Rudy Aernoudt

La relocalisation, une tendance durable?

Nombreux sont les Belges qui se rendent à l’étranger pendant les vacances pour jouir de paysages bucoliques et d’un climat plus clément. Il en va de même pour les entreprises en quête de facteurs économiques plus intéressants. Elles étaient très nombreuses à faire leurs valises à la fin de la décennie précédente.

On estime à 40% le nombre d’entreprises européennes de plus de 50 employés à avoir délocalisé entièrement ou partiellement leur production à l’étranger entre 2006 et 2009. Les pays offrant des salaires jusque 10 fois moins élevés que dans les pays européens figuraient parmi les destinations les plus prisées. Avec l’impact négatif que l’on devine sur la croissance et l’emploi en Europe.

Heureusement, la tendance à l’expatriation s’est calmée. L’hémorragie a pris fin entre 2010 et 2016 du fait de l’érosion des facteurs économiques. Mieux encore : bon nombre d’entreprises délocalisées envisagent désormais de relocaliser leur production.

Le salaire annuel moyen d’un ouvrier chinois s’élevait à 75.000 yuans en 2018 contre 15.000 yuans en 2004, soit cinq fois plus. Qui plus est, la valeur réelle de la devise chinoise a doublé pendant cette période. Autrement dit, les coûts salariaux ont décuplé pour les entreprises européennes.

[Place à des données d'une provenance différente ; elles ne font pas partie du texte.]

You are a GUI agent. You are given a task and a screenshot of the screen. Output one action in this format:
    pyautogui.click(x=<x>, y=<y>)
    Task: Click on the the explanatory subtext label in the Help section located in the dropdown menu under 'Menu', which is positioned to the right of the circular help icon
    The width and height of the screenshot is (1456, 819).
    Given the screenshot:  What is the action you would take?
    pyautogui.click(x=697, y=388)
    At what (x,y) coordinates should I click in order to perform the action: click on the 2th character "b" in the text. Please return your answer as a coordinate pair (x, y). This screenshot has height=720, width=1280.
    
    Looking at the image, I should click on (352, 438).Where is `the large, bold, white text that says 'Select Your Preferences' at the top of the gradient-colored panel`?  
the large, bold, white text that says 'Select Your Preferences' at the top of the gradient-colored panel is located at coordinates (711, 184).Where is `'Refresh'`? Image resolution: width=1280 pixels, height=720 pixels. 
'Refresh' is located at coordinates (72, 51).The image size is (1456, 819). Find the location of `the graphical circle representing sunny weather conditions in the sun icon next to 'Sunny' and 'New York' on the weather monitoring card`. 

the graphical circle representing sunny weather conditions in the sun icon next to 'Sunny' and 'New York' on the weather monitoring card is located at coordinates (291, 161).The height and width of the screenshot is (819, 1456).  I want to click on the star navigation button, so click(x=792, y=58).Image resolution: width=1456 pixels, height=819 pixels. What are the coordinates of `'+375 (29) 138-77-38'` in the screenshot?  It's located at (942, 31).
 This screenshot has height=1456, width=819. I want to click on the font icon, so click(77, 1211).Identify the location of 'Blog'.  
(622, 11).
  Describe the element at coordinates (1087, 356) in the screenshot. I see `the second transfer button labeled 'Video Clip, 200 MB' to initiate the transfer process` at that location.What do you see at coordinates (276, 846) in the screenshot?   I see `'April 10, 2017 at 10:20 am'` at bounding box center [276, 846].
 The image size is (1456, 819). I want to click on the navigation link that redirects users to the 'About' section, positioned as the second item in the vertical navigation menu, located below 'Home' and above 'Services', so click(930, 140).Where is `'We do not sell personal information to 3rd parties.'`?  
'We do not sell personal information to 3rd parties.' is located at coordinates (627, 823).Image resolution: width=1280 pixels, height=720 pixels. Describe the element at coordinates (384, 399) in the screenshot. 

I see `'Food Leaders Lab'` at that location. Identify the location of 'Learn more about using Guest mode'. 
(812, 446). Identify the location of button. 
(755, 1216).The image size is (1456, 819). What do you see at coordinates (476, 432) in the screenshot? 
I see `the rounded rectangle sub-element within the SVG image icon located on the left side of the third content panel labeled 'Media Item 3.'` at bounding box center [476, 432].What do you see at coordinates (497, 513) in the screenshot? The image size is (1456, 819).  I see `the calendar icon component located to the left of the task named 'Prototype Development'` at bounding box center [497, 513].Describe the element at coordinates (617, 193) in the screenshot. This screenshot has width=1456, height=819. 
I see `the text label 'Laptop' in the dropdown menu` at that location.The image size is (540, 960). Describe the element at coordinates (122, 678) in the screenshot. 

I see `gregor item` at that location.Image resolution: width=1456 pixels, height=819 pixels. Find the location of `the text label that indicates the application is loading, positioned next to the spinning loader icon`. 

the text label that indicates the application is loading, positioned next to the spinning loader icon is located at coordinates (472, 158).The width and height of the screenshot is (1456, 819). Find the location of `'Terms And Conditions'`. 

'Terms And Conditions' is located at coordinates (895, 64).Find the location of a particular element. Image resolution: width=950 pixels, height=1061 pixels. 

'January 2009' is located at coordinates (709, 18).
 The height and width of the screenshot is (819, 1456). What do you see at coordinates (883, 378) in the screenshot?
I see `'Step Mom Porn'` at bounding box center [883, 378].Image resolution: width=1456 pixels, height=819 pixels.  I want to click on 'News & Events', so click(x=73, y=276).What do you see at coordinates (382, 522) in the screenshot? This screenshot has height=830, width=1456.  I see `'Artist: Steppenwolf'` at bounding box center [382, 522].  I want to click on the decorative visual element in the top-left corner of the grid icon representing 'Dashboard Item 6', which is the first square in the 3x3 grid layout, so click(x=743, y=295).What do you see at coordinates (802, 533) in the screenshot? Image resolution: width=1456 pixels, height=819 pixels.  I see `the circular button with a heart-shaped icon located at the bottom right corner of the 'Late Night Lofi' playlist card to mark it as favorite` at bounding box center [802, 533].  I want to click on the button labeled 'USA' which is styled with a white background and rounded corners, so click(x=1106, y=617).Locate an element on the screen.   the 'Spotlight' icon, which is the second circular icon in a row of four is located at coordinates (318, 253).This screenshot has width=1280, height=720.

Ce n’est pas tout. Les coûts logistiques ont, eux aussi, augmenté. La conscientisation écologique est en marche. Les consommateurs sont de plus en plus nombreux à se demander s’il est normal de délocaliser la production en Chine pour la seule et unique raison de bas coût du travail et, en fin de parcours, de tout réacheminer en Europe, le principal débouché. Conscients de l’ineptie du système, ils privilégient de plus en plus les produits locaux.

Le coût salarial ne peut plus être le seul facteur à prendre en compte. D’autant que la numérisation et la robotisation ont pour effet d’alléger le poids des salaires dans les coûts globaux. Tous les paramètres peuvent être ramenés à un seul, le TCO ( total cost of operation). Compte tenu du TCO de la délocalisation 10 ans plus tard, la conclusion est sans appel : la relocalisation est devenue la meilleure solution.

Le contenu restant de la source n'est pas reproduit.